Top of Data supplied
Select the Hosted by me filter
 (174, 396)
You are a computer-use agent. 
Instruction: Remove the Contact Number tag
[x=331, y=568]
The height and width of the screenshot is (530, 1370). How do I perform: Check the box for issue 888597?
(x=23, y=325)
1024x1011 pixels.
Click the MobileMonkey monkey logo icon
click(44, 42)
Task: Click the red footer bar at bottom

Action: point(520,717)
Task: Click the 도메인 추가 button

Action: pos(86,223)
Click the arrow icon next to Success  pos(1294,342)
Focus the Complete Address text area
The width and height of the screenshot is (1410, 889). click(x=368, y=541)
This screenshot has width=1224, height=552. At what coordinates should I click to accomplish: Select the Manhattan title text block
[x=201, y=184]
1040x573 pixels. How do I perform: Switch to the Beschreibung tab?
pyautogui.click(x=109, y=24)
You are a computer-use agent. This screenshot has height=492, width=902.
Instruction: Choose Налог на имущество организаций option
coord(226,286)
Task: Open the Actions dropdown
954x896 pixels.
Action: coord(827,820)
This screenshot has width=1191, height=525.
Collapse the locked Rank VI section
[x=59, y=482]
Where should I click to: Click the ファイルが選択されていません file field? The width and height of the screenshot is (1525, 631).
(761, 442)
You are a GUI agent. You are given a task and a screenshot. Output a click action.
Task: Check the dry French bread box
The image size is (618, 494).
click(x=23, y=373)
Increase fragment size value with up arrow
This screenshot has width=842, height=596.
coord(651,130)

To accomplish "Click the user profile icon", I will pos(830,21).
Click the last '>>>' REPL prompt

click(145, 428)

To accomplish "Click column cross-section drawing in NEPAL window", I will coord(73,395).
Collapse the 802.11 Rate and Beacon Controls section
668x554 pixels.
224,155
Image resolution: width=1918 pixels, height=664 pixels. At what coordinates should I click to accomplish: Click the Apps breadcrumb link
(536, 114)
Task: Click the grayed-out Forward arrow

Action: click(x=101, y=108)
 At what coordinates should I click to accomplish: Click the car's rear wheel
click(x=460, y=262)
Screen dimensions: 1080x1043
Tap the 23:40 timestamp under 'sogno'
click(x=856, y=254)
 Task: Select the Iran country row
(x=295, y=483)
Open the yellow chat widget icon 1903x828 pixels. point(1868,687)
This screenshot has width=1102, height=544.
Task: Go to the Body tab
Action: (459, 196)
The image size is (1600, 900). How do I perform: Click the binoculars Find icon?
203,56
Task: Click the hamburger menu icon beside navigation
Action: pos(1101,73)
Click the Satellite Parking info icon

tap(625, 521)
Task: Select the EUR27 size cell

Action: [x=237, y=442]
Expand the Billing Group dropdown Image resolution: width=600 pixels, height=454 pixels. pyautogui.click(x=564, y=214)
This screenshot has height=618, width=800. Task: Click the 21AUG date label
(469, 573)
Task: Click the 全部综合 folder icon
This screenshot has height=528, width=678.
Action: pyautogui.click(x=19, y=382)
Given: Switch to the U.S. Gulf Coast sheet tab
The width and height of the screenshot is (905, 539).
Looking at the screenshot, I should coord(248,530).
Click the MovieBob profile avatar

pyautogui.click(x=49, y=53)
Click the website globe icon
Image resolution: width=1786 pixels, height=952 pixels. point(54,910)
Bottom of Data supplied
- **What to produce**:
Would you show all lines of the material above that contain the word "computer"?

- **Finished exercise**:
You are a computer-use agent. 
You are a computer-use agent. This screenshot has height=492, width=902.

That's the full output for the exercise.